Activity:
Determine how many lines below contain the string "cooked" and give that number without anything else.

Extracted material:
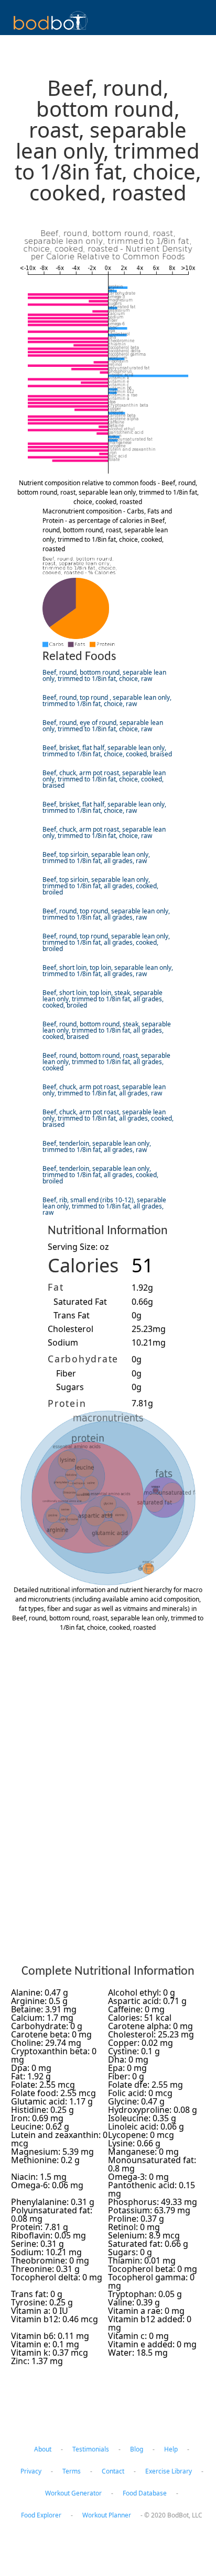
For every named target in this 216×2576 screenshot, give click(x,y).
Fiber (66, 1373)
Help (171, 2449)
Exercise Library (168, 2471)
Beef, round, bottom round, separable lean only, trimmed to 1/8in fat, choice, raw (104, 675)
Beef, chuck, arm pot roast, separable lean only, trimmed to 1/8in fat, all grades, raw (104, 1089)
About (42, 2449)
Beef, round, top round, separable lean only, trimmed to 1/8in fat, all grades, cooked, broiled (106, 942)
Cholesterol (70, 1329)
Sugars (70, 1387)
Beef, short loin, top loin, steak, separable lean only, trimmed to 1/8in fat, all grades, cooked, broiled (103, 999)
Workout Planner (106, 2515)
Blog (136, 2449)
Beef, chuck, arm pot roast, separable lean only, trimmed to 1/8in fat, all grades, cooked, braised (108, 1118)
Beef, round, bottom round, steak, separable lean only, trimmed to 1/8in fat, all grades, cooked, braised (106, 1030)
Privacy (30, 2471)
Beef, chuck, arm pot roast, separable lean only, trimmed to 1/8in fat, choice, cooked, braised (104, 779)
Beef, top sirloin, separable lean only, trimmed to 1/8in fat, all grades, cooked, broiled (100, 886)
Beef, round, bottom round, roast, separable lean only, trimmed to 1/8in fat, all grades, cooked (106, 1061)
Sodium (63, 1342)
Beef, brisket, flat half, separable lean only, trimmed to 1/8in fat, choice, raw (104, 807)
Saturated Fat (80, 1301)
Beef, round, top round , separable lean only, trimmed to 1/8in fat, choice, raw (106, 700)
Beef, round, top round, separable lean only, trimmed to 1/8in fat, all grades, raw (106, 914)
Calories (83, 1265)
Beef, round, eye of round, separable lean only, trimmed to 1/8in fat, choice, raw (102, 725)
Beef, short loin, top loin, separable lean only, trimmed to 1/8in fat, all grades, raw (107, 970)
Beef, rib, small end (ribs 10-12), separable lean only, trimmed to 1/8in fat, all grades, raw (104, 1206)
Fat (55, 1287)
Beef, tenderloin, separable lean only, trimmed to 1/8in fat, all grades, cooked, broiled (100, 1174)
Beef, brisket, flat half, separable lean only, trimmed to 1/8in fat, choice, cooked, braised (107, 750)
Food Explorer (41, 2515)
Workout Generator (73, 2493)
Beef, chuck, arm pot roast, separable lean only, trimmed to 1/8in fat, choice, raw (104, 832)
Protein (67, 1403)
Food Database (145, 2493)
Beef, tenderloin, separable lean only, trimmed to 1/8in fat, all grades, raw (96, 1146)
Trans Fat (71, 1315)
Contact (113, 2471)
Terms (71, 2471)
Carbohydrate (83, 1358)
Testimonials (90, 2449)
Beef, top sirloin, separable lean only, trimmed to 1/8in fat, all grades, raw (96, 857)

Answer section:
9